It's nice to see that after 33 years in the making and plenty of research and warnings by Nobel Prize winning economists like Paul Krugman and Joseph Stiglitz, business analysts are finally beginning to appreciate the pernicious effects of rising economic inequality. The Standard & Poor's rating agency has released a new report, How Increasing Income Inequality is Dampening U.S. Economic Growth, And Possible Ways to Change the Tide. It says the "widening gap between the wealthiest Americans and everyone else has made the economy more prone to boom-bust cycles and slowed the 5-year-old recovery from the recession." They have revised their forecast of U.S. economic growth over the next ten years downward from 2.8% per year to 2.5% as a result.
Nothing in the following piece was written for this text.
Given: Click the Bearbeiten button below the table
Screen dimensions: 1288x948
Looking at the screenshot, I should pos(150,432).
S& P chief economist Beth Ann Bovino said that economic disparities have reached extremes that "need to be watched because they're damaging to growth."
The breakthrough in analysis is important because it indicates how the economic discussion may be changing. For years liberals have been calling attention to this very phenomenon, while conservatives and the business community either rejected the reality of growing income inequality or downplayed its negative effect on the economy as a whole. So the fact that a major business organ is now coming to a similar conclusion as the liberal economists is highly significant. The first step in solving a problem is admitting it exists. S & P is a numbers-heavy service, and the analytics are simply getting too obvious to ignore. People without sufficient disposable income to spend are not spending it, especially after the credit crash.
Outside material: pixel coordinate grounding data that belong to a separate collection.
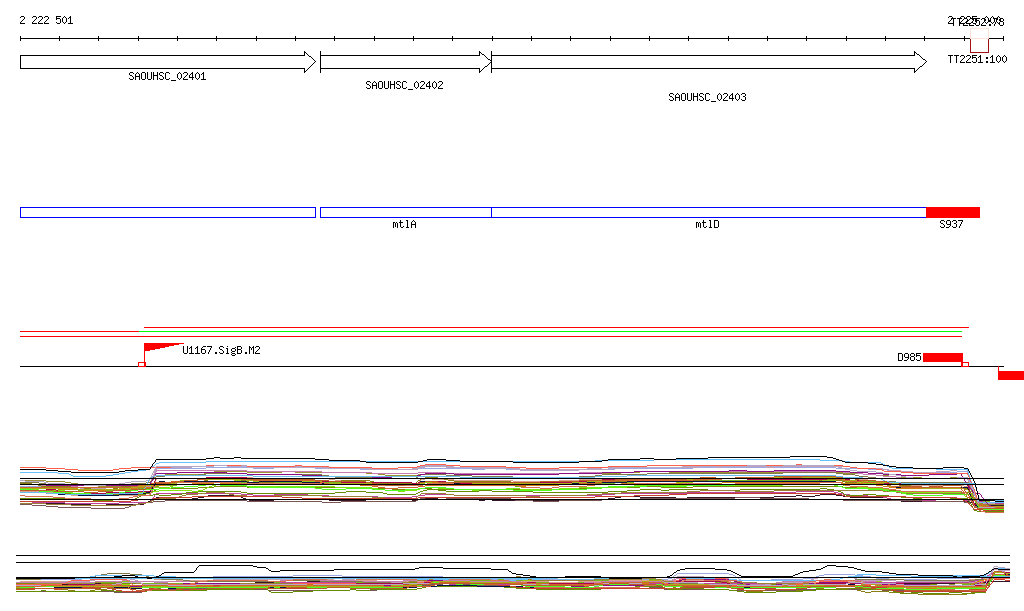Viewport: 1024px width, 611px height.
Task: Click the SAOUHSC_02403 text label
Action: coord(707,98)
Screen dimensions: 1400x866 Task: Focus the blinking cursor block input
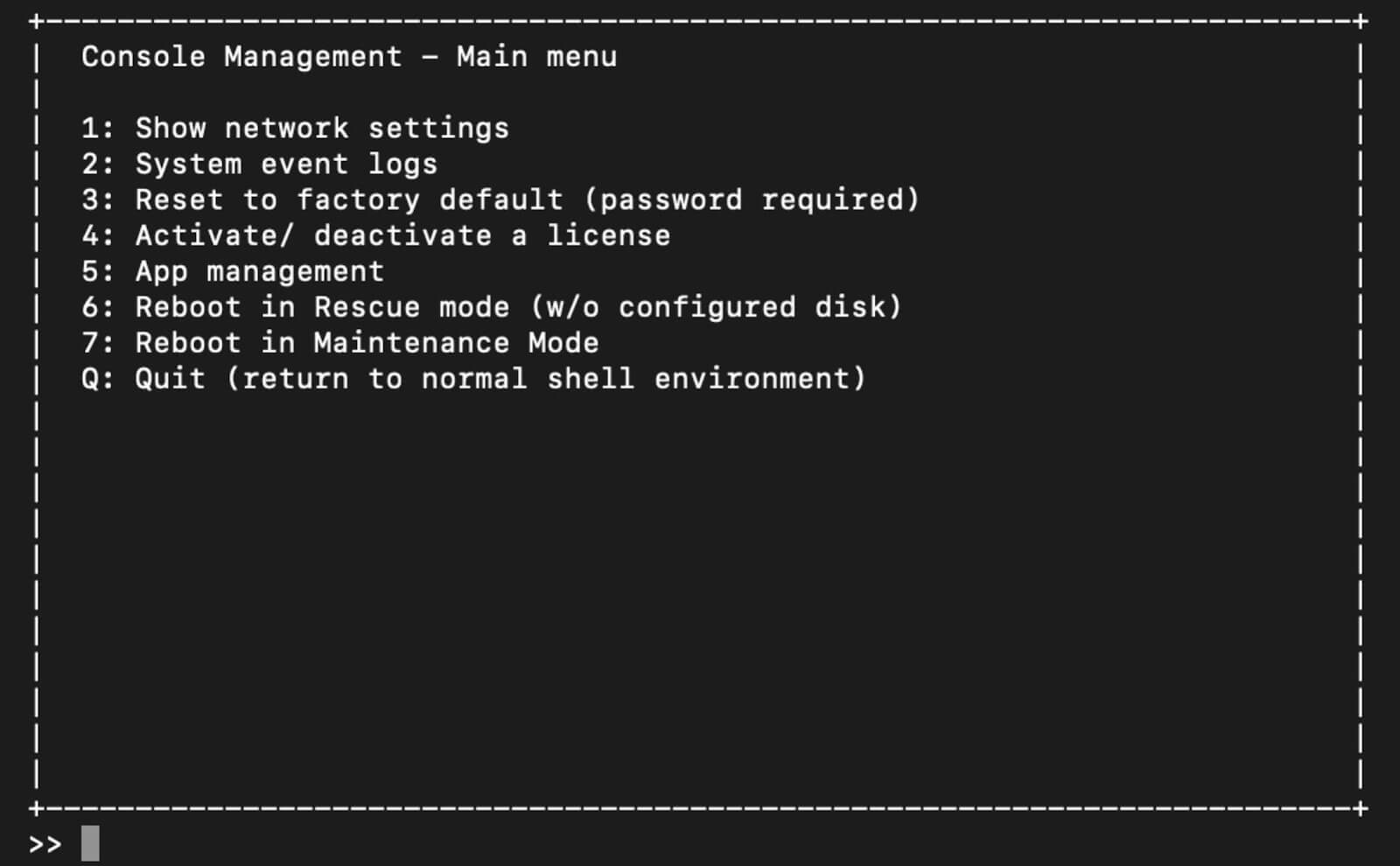tap(90, 843)
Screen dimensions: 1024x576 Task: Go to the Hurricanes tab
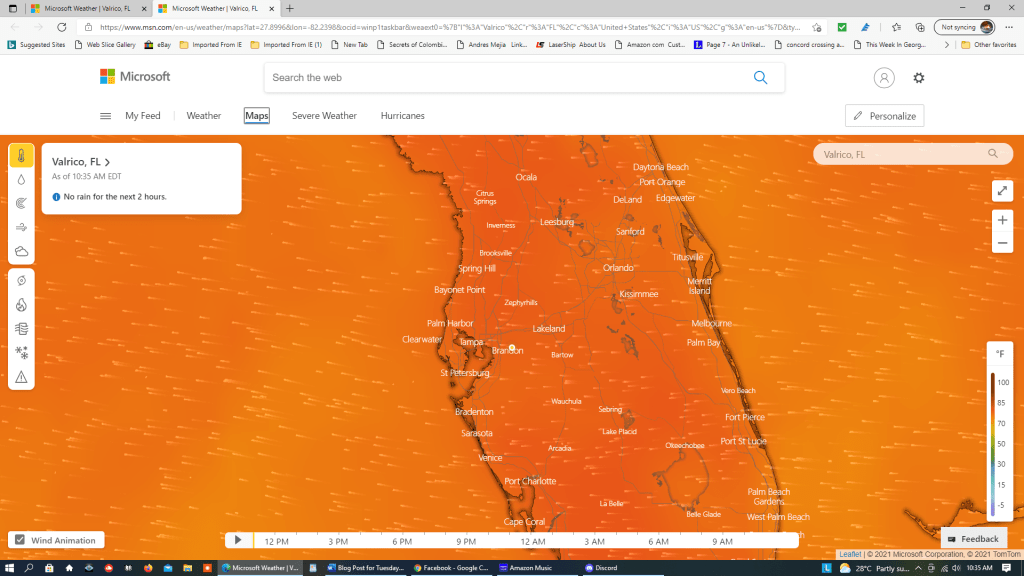pyautogui.click(x=402, y=116)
If a greater share of national income were going to the working and middle classes their spending would be able to drive a more robust recovery. Since 96% of national income gains since the recovery began have gone to the top 1%, there are not enough of them to translate those gains into major GDP growth. A low percentage of 1% income gains go into extra spending; most goes into savings or investments, often overseas.
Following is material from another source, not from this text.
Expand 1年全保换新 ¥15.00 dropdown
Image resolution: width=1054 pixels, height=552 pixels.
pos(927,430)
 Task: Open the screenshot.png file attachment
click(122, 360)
The S & P report recommends increasing educational achievement as a means to boost working and middle class income growth, since additional years of higher or vocational ed are associated with higher income. That would certainly be a good idea, but more direct means, such as increasing the minimum wage, revamping the tax code and bolstering union organizing rights in the retail, service and fast food sectors would also pay more immediate dividends. One can hardly expect a business publication to advocate such steps, at least yet, but now that the discussion is open and on the table and we have some states like Washington and California taking such steps, the experiential data will be coming. And if the numbers confirm the thesis, as the Krugmans and Stiglitzes have been predicting, the S & P's of the world may eventually have to admit the handwriting on the wall on solutions as they now have on income inequality itself.